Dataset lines
....

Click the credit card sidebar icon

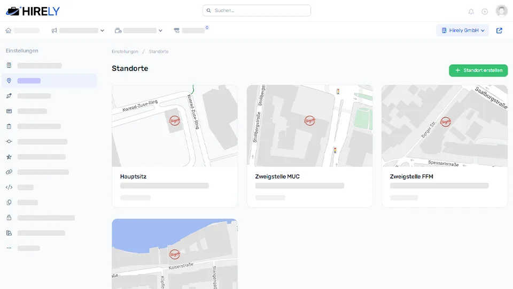pos(9,111)
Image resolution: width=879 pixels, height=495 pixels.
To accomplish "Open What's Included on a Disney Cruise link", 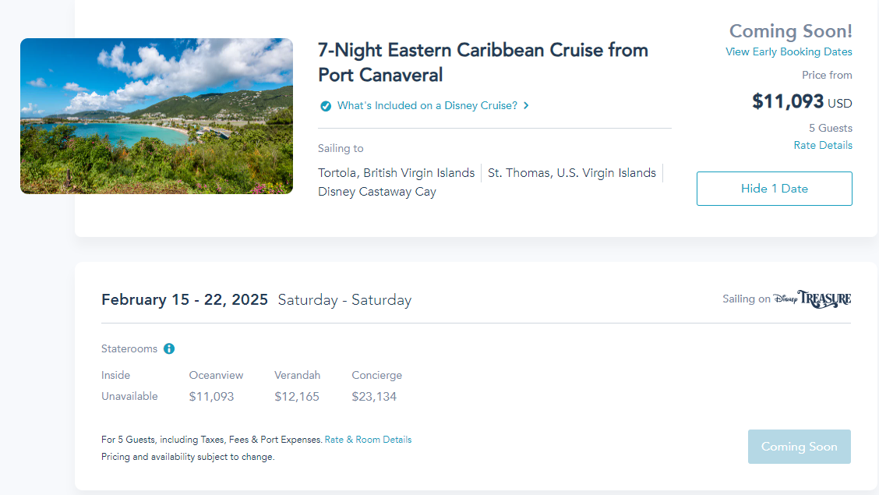I will click(427, 105).
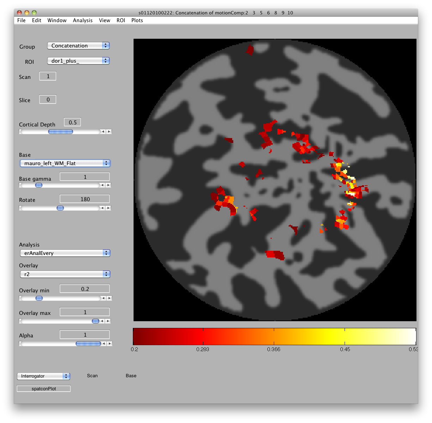The height and width of the screenshot is (423, 432).
Task: Click the Alpha slider left arrow
Action: 104,344

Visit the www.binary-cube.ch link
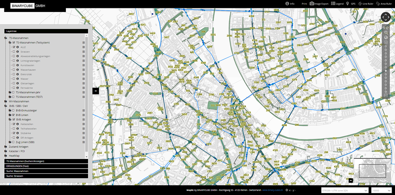(x=273, y=190)
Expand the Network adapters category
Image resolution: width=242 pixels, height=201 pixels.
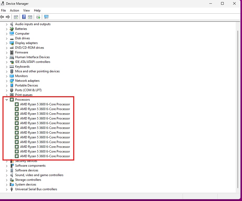[x=7, y=81]
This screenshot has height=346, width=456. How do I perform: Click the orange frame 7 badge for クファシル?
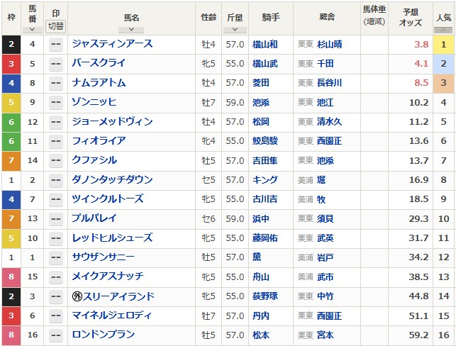tap(11, 160)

....

Prompt
Give back the lines above, word for word, from the one with "Expand the Network adapters category" through the last line. Leave the pictures out.

Solution to this problem
Expand the Network adapters category
Image resolution: width=242 pixels, height=201 pixels.
[x=7, y=81]
This screenshot has height=346, width=456. How do I perform: Click the orange frame 7 badge for クファシル?
tap(11, 160)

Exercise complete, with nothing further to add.